▶ _Seitenauszug_:
•••
Sonntag, 28. Februar 2010

Lesetipp: Iris Radisch, Die Schule der Frauen (Wie wir die Familie neu erfinden)


Die Schule der Frauen: Wie wir die Familie neu erfinden

... Ich gestehe freimütig: Ich habe die Sache vollkommen unterschätzt. Ich habe sechsunddreißig Jahre lang im 20. Jahrhundert gelebt. Ich war überhaupt nicht darauf vorbereitet, ein Kind und bald darauf noch ein Kind und sogar noch ein drittes Kind zu bekommen und mit jedem Kind ein Stückchen weiter in die Historie zurückgebeamt zu werden.


Das Zurückbeamen fängt langsam an. Zunächst merkt man überhaupt nichts. Das erste Kind ist da, und man ist hin und weg. Das erste Jahr vergeht wie im Rausch, mühsam, selig, verzweifelt, aber immer, auch im Unglück noch, gochgestimmt und euphorisch.


Dann kam das zweite Jahr. Ich fing wieder an zu arbeiten, von morgens bis abends achtzehn, manchmal neunzehn Uhr, wie das in vielen Berufen üblich ist.......


Das Buch von Iris Radisch erschien 2007, gelesen habe ich es erst vor wenigen Wochen.

Das Buch beleuchtet die aktuelle Situation von Frauen, welche Kinder und Beruf vereinbaren möchten. Es beschäftigt sich mit Gedanken über neue und notwendige Rollen- und Lebensmodelle für die Familie.
•••
▶ _Aufgabe_: Gib den Abschnitt des Seitenauszugs von „Die Schule der Frauen: Wie“ bis „gochgestimmt und euphorisch.“ wortgetreu wieder. Die Daten stehen in keinem Zusammenhang mit dem Seitenauszug.

▶ _Gesammelte Dateneinträge_:
•••
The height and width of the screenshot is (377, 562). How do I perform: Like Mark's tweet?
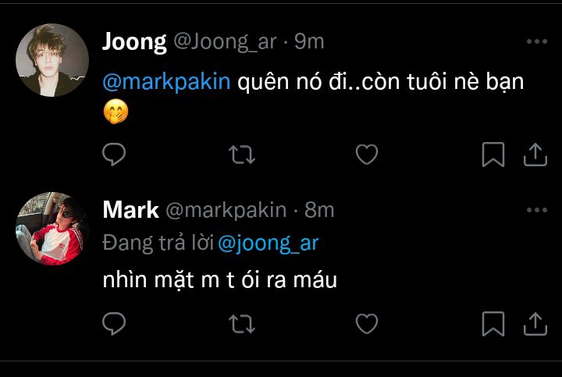pos(367,322)
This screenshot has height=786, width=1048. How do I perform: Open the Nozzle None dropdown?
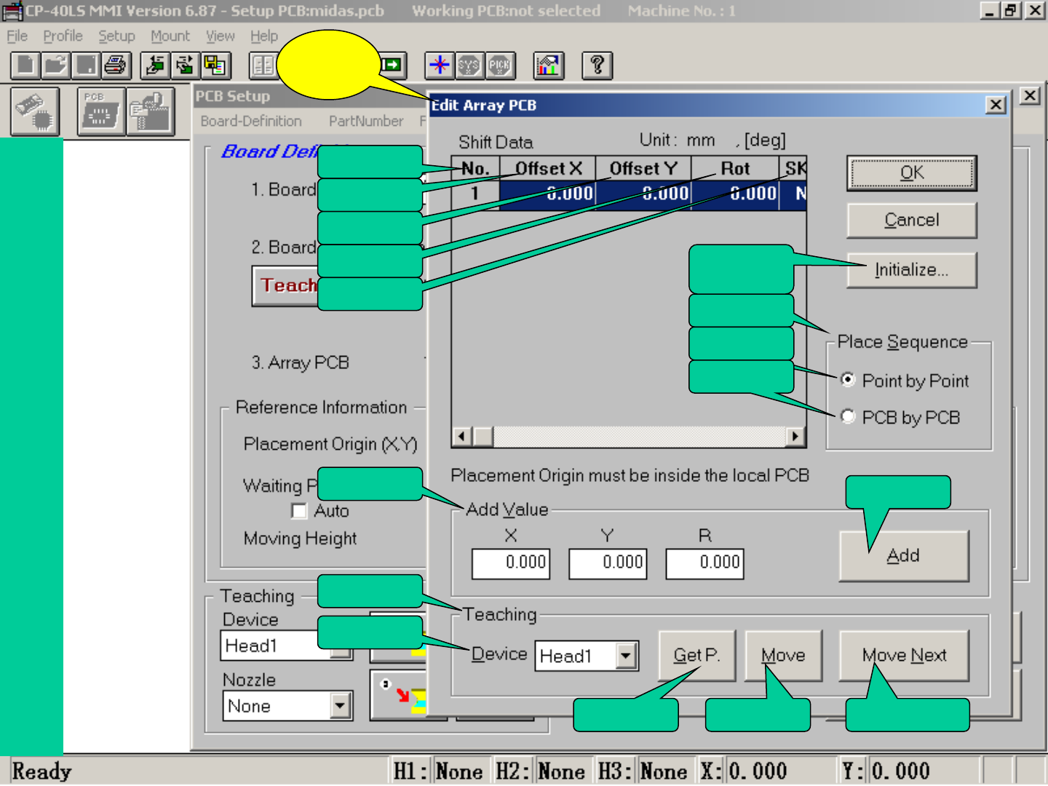(x=340, y=705)
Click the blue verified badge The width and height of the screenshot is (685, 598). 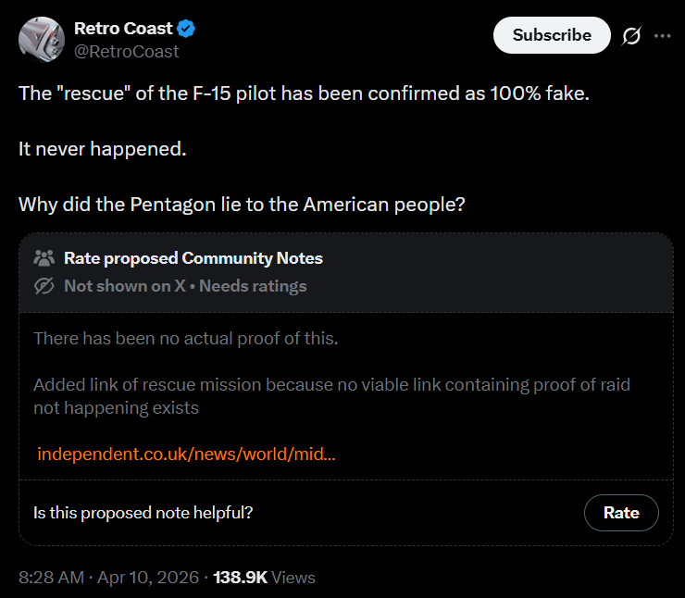(186, 29)
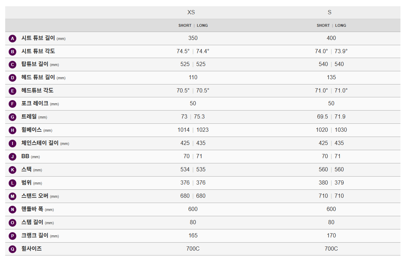Screen dimensions: 406x260
Task: Click the XS size column header
Action: tap(191, 13)
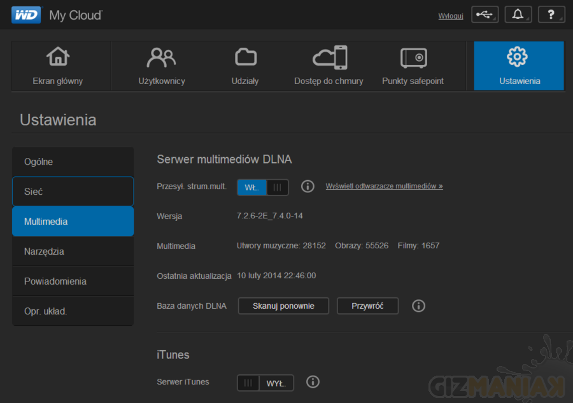The height and width of the screenshot is (403, 573).
Task: Open the notifications bell icon
Action: [x=518, y=15]
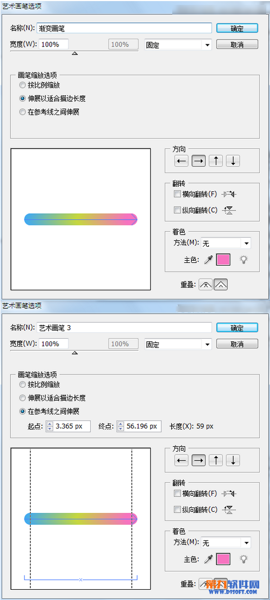Enable 纵向翻转 checkbox in bottom dialog
This screenshot has width=270, height=600.
(177, 510)
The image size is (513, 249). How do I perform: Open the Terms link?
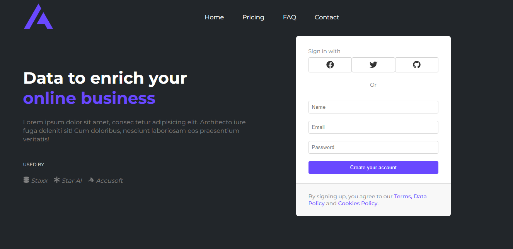pos(402,196)
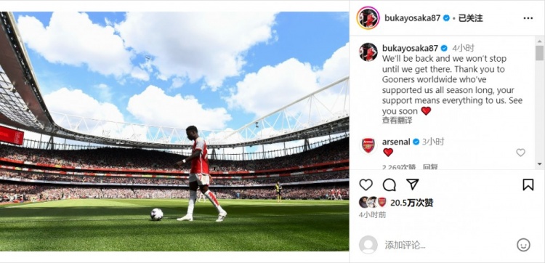Screen dimensions: 545x263
Task: Open bukayosaka87 username in header
Action: (x=413, y=18)
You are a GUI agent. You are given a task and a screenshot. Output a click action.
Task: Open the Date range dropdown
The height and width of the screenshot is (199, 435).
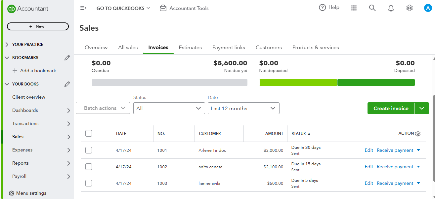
•••
▶ _Lösung_:
Die Schule der Frauen: Wie wir die Familie neu erfinden

... Ich gestehe freimütig: Ich habe die Sache vollkommen unterschätzt. Ich habe sechsunddreißig Jahre lang im 20. Jahrhundert gelebt. Ich war überhaupt nicht darauf vorbereitet, ein Kind und bald darauf noch ein Kind und sogar noch ein drittes Kind zu bekommen und mit jedem Kind ein Stückchen weiter in die Historie zurückgebeamt zu werden.


Das Zurückbeamen fängt langsam an. Zunächst merkt man überhaupt nichts. Das erste Kind ist da, und man ist hin und weg. Das erste Jahr vergeht wie im Rausch, mühsam, selig, verzweifelt, aber immer, auch im Unglück noch, gochgestimmt und euphorisch.